Она сделала шаг, я, неловко выставив руку, схватил ее за браслет. Он проехался вверх по руке, протащив за собою рукав свитера, и, не выдержав натяжения, разлетелся на ярко-красные бусины. Жужа стояла, зачарованно глядя, как они звонко скачут у ее ног. Я бросился было их собирать, но мой взгляд случайно остановился на ее тонком запястье: поперек него тянулся розовый, словно игрушечный, какой-то неправдоподобно мягкий и объемный шрам. Мы застыли, с ужасом глядя друг на друга, как герои Достоевского, считающие друг дружку, не без основания, сумасшедшими. Я шумно втянул воздух, посмотрел на ее вторую руку в защитном пояске браслета. Жужа охнула, рванула рукав вниз, но поздно, слишком поздно.

– Ну что, доволен ты теперь? И как тебе эта пикантная деталь моего туалета?

– Я не...

– Ничего. Ничего больше не говори. И бусины оставь себе. И не приближайся ко мне.

– Послушай, я не хотел, прости. Я и подумать не мог...

– Да, я полна сюрпризов. Резать вены – очень пошло, не так ли? Тебе ведь все кажется пошлым. Я даже знаю, откуда у этой боязни ноги растут. Но что пошло для литературы, для жизни вполне сойдет! И, знаешь, по-моему, ничего нет пошлее, чем во всем на свете подозревать пошлость!

– Мне ничего не...

– А вот интересно, что будет, если вытрясти из тебя всего Кафку с Набоковым и заставить то, что останется, говорить человеческим голосом? Чего вообще ты ожидал? Что ты так таращишь глаза? И если уж сегодня у нас вечер сюрпризов и мы теперь совсем на короткой ноге, то открою тебе еще один секрет. Почему ты ни разу за эти два дня не упомянул о ножницах?

– О ножницах?

– О ножницах. О том, что произошло в пятницу ночью. Или ты думал, что я брожу во сне?

– Именно так я и... Но что все это...

– Ха! Неужели ты повелся? Ваша наивность делает вам честь. Но я, к счастью, по ночам не брожу.

– К чему эти детские игры? Ножницы, догонялки...

– Тут ты прав. Ножницы – это совсем не детские игры. С ножницами играют, когда хотят от кого-нибудь избавиться.

– И ты всерьез думаешь, что я поверю этим бредням?

– А плевать я хотела! Но ты зря во мне сомневаешься. Думаешь, пырнуть тебя разок-другой у меня не хватит пороху?

– Я думаю, что это похоже на продувной детективный сюжетец.

– Ты живешь по законам каллиграфии, тебе главное не слово, а завитки. Тебя волнует не то, что произошло, а как это смотрелось со стороны. Точно за тобой все время наблюдают. Точно ты герой какой-нибудь книги. Играешь на публику? Но где она, публика? Где завороженный читатель в домашних тапочках под абажуром? Читатель, ау! Подай нам знак!

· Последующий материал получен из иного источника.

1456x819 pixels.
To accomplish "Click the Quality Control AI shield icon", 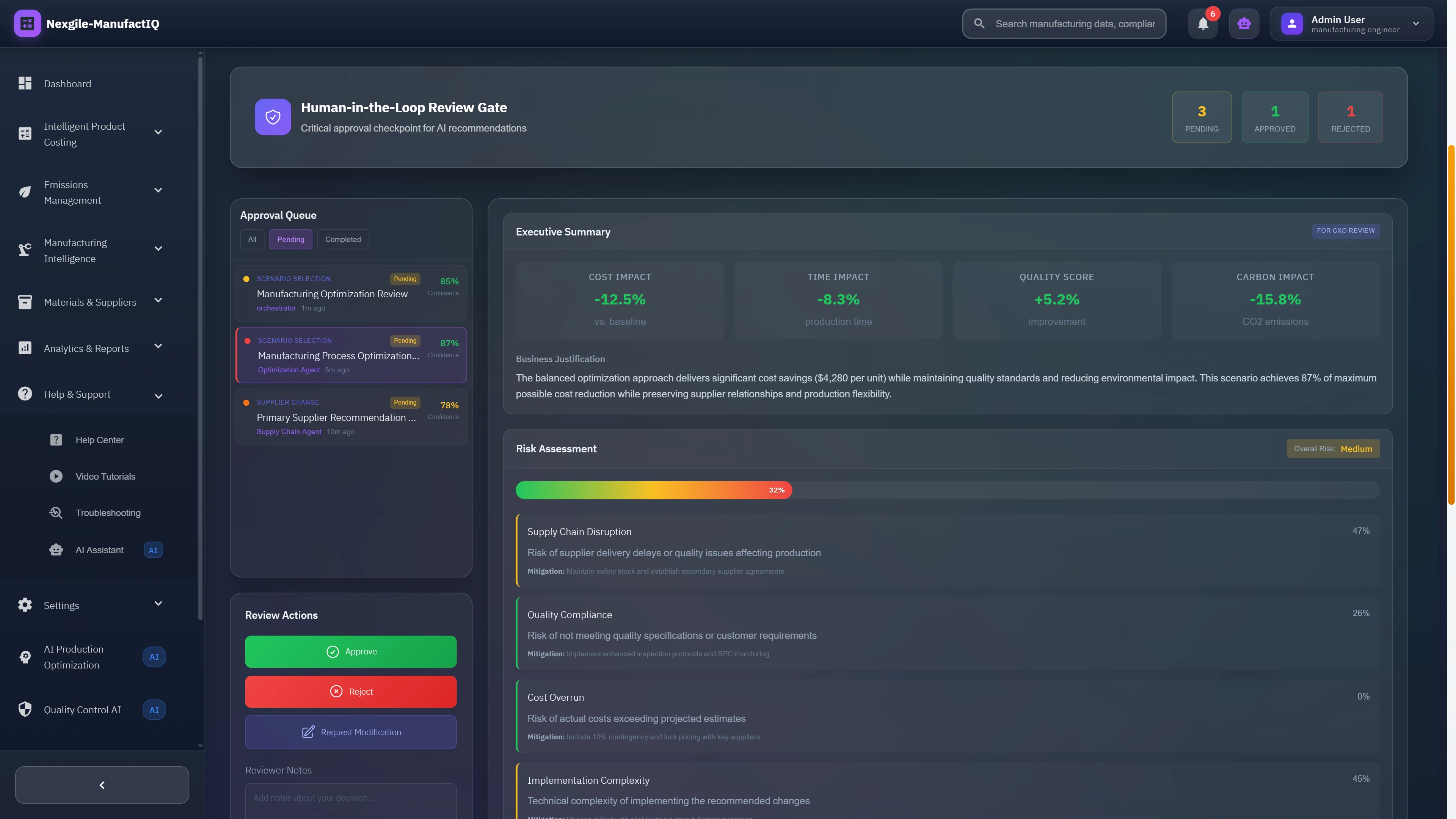I will (x=24, y=709).
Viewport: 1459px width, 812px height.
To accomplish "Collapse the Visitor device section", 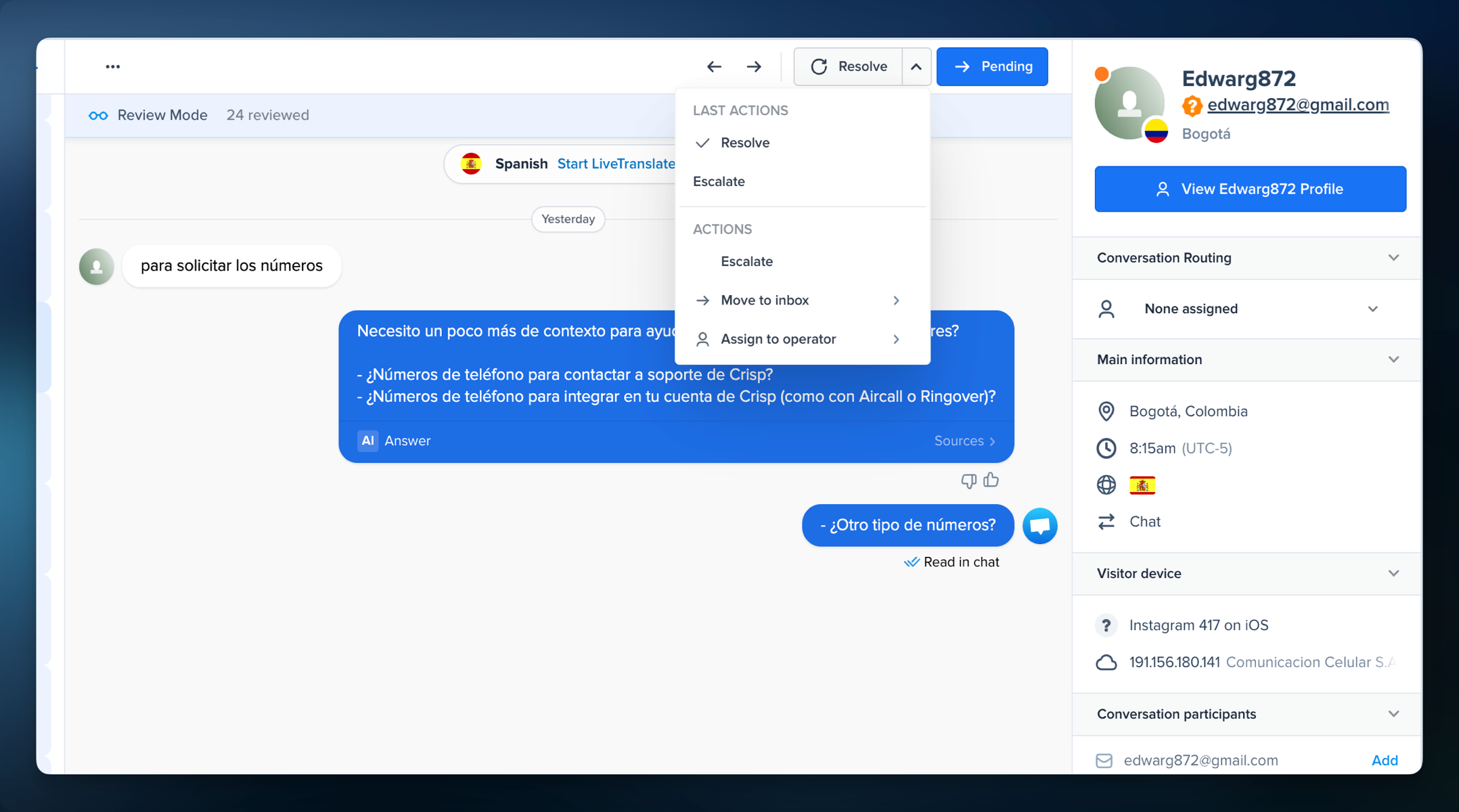I will (1393, 573).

– Жужа, постой. Успокойся.

– Я тебя ненавижу! Ты страшный человек!

– Мне очень жаль, что я увидел то, что увидел. Это вышло случайно. Прости. Я только хочу помочь тебе. Незачем выдумывать неправдоподобные истории, чтобы мне отомстить, и...

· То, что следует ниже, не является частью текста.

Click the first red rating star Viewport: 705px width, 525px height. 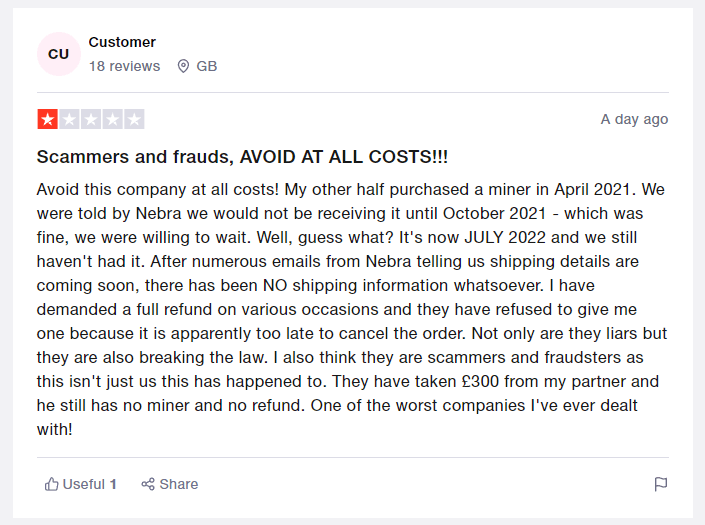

– Я ненавижу тебя, разве это так неправдоподобно? Ты мне мешаешь жить, с того самого дня, как я устроилась в вашу контору. И после всего... Ты еще тащишь меня в свою темную конуру и издеваешься...

– Я не издеваюсь...

– Только не нужно меня жалеть! Что за скорбная мина? Что ты там себе вообразил? Я сказала только, что ты мне мешаешь, усек? И вообще, скажи мне, что ты делаешь со своей жизнью? Зачем ты отсиживаешься в этой юдоли страданий с зачехленной мебелью и закрытыми ставнями? Как скрипку, я держу свою обиду? Оплакиваешь себя? Что не так? Чего тебе недодали? У тебя есть все – свобода, здоровье, этот дом. Ты можешь писать свои книги. Ты можешь уехать на край света, и тебе ничего за это не будет. Ты можешь не ходить в нашу чертову контору, лежать под деревьями и смотреть на птичек день-деньской. Другие годами борются за ничтожную долю того, что есть у тебя. Так что же происходит? От чего ты умираешь? Что это за развлечение такое?

Жужа выскочила в кухню, из нее – в мертвые комнаты. Я бросился за ней. Выкрикивая «Что? Что?», срывая попадающиеся на пути чехлы, таща их за собой, бросая, переворачивая шаткие стулья, сшибая головы пирамидам из свертков, вавилонским башням тряпья, как ребенок, играющий в войнушку с бурьяном, она в считанные секунды расправлялась с врагом и бежала к следующему. Стоя в груде растревоженных саванов, я и не думал ее останавливать: она делала то, на что у меня никогда не хватило бы духу.